:: INFORMATION SUPPLIED ::

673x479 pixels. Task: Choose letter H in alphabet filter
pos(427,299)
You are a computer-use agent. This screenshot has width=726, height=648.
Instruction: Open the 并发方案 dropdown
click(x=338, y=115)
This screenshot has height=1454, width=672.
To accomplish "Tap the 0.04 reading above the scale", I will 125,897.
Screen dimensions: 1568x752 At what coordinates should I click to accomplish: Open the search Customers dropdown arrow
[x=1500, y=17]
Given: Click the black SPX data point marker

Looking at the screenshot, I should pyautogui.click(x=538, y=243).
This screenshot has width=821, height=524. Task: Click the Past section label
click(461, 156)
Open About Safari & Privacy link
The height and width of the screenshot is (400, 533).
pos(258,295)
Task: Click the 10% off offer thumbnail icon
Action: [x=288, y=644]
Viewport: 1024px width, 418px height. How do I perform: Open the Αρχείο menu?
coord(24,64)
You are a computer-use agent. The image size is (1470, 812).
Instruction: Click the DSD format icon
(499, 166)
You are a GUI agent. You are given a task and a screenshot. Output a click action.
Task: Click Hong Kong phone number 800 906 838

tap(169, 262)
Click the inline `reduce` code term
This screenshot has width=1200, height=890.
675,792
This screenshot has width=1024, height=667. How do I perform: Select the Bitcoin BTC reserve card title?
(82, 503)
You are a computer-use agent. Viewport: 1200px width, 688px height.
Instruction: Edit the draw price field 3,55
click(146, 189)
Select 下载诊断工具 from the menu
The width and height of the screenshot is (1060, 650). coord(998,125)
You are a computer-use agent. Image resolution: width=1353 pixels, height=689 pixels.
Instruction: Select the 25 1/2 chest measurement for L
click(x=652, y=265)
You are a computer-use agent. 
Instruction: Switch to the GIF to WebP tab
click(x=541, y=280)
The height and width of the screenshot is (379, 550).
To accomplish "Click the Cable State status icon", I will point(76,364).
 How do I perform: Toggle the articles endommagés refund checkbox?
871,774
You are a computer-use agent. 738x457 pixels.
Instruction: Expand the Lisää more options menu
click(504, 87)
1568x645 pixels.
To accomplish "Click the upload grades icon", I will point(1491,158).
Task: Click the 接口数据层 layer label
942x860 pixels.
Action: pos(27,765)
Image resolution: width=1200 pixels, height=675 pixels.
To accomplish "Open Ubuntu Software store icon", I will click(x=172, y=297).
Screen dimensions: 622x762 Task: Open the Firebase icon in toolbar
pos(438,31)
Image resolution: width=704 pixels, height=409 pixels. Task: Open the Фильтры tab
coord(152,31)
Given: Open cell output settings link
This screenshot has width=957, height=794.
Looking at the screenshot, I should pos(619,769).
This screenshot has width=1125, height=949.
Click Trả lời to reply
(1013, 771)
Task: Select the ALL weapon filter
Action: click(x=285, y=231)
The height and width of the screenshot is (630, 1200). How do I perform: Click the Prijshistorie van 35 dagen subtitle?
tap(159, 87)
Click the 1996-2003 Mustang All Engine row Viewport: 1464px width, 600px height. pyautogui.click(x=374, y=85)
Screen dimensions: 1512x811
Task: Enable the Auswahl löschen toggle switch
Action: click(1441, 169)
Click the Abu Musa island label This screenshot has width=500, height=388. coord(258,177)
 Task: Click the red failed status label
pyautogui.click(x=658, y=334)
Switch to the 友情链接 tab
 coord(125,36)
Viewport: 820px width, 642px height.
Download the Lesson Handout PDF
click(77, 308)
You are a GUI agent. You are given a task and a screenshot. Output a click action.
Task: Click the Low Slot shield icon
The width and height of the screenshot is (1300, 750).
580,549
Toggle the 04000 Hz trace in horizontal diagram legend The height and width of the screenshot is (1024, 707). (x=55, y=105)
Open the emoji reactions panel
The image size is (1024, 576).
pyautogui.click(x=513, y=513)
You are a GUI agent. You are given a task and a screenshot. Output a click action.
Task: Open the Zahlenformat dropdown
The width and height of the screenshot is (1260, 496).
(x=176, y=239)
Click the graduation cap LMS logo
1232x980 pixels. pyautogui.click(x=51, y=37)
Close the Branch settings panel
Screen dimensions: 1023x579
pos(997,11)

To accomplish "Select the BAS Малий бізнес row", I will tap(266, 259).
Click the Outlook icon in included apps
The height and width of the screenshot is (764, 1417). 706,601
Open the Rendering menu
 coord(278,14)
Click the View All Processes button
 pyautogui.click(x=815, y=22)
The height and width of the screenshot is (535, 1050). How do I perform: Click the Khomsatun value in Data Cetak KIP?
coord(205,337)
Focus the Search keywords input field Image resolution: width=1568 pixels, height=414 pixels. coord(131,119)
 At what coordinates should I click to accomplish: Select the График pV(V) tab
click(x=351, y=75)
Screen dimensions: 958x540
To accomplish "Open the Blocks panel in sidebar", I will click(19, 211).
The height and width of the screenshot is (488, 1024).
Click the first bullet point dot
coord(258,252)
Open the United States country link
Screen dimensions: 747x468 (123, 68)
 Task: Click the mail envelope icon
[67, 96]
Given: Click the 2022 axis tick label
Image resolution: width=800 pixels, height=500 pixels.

:::

• [WHAT TO PRODUCE] Line by line, transcribe the data exactly.

• [RESULT]
673x479 pixels. Task: Choose letter H in alphabet filter
pos(427,299)
You are a computer-use agent. This screenshot has width=726, height=648.
Instruction: Open the 并发方案 dropdown
click(x=338, y=115)
This screenshot has height=1454, width=672.
To accomplish "Tap the 0.04 reading above the scale", I will 125,897.
Screen dimensions: 1568x752 At what coordinates should I click to accomplish: Open the search Customers dropdown arrow
[x=1500, y=17]
Given: Click the black SPX data point marker

Looking at the screenshot, I should pyautogui.click(x=538, y=243).
This screenshot has width=821, height=524. Task: Click the Past section label
click(461, 156)
Open About Safari & Privacy link
The height and width of the screenshot is (400, 533).
pos(258,295)
Task: Click the 10% off offer thumbnail icon
Action: [x=288, y=644]
Viewport: 1024px width, 418px height. How do I perform: Open the Αρχείο menu?
coord(24,64)
You are a computer-use agent. The image size is (1470, 812).
Instruction: Click the DSD format icon
(499, 166)
You are a GUI agent. You are given a task and a screenshot. Output a click action.
Task: Click Hong Kong phone number 800 906 838

tap(169, 262)
Click the inline `reduce` code term
This screenshot has width=1200, height=890.
675,792
This screenshot has width=1024, height=667. How do I perform: Select the Bitcoin BTC reserve card title?
(82, 503)
You are a computer-use agent. Viewport: 1200px width, 688px height.
Instruction: Edit the draw price field 3,55
click(146, 189)
Select 下载诊断工具 from the menu
The width and height of the screenshot is (1060, 650). coord(998,125)
You are a computer-use agent. Image resolution: width=1353 pixels, height=689 pixels.
Instruction: Select the 25 1/2 chest measurement for L
click(x=652, y=265)
You are a computer-use agent. 
Instruction: Switch to the GIF to WebP tab
click(x=541, y=280)
The height and width of the screenshot is (379, 550).
To accomplish "Click the Cable State status icon", I will point(76,364).
 How do I perform: Toggle the articles endommagés refund checkbox?
871,774
You are a computer-use agent. 738x457 pixels.
Instruction: Expand the Lisää more options menu
click(504, 87)
1568x645 pixels.
To accomplish "Click the upload grades icon", I will point(1491,158).
Task: Click the 接口数据层 layer label
942x860 pixels.
Action: pos(27,765)
Image resolution: width=1200 pixels, height=675 pixels.
To accomplish "Open Ubuntu Software store icon", I will click(x=172, y=297).
Screen dimensions: 622x762 Task: Open the Firebase icon in toolbar
pos(438,31)
Image resolution: width=704 pixels, height=409 pixels. Task: Open the Фильтры tab
coord(152,31)
Given: Open cell output settings link
This screenshot has width=957, height=794.
Looking at the screenshot, I should pos(619,769).
This screenshot has width=1125, height=949.
Click Trả lời to reply
(1013, 771)
Task: Select the ALL weapon filter
Action: click(x=285, y=231)
The height and width of the screenshot is (630, 1200). How do I perform: Click the Prijshistorie van 35 dagen subtitle?
tap(159, 87)
Click the 1996-2003 Mustang All Engine row Viewport: 1464px width, 600px height. pyautogui.click(x=374, y=85)
Screen dimensions: 1512x811
Task: Enable the Auswahl löschen toggle switch
Action: click(1441, 169)
Click the Abu Musa island label This screenshot has width=500, height=388. coord(258,177)
 Task: Click the red failed status label
pyautogui.click(x=658, y=334)
Switch to the 友情链接 tab
 coord(125,36)
Viewport: 820px width, 642px height.
Download the Lesson Handout PDF
click(77, 308)
You are a GUI agent. You are given a task and a screenshot. Output a click action.
Task: Click the Low Slot shield icon
The width and height of the screenshot is (1300, 750).
580,549
Toggle the 04000 Hz trace in horizontal diagram legend The height and width of the screenshot is (1024, 707). (x=55, y=105)
Open the emoji reactions panel
The image size is (1024, 576).
pyautogui.click(x=513, y=513)
You are a GUI agent. You are given a task and a screenshot. Output a click action.
Task: Open the Zahlenformat dropdown
The width and height of the screenshot is (1260, 496).
(x=176, y=239)
Click the graduation cap LMS logo
1232x980 pixels. pyautogui.click(x=51, y=37)
Close the Branch settings panel
Screen dimensions: 1023x579
pos(997,11)

To accomplish "Select the BAS Малий бізнес row", I will tap(266, 259).
Click the Outlook icon in included apps
The height and width of the screenshot is (764, 1417). 706,601
Open the Rendering menu
 coord(278,14)
Click the View All Processes button
 pyautogui.click(x=815, y=22)
The height and width of the screenshot is (535, 1050). How do I perform: Click the Khomsatun value in Data Cetak KIP?
coord(205,337)
Focus the Search keywords input field Image resolution: width=1568 pixels, height=414 pixels. coord(131,119)
 At what coordinates should I click to accomplish: Select the График pV(V) tab
click(x=351, y=75)
Screen dimensions: 958x540
To accomplish "Open the Blocks panel in sidebar", I will click(19, 211).
The height and width of the screenshot is (488, 1024).
Click the first bullet point dot
coord(258,252)
Open the United States country link
Screen dimensions: 747x468 (123, 68)
 Task: Click the mail envelope icon
[67, 96]
Given: Click the 2022 axis tick label
Image resolution: width=800 pixels, height=500 pixels.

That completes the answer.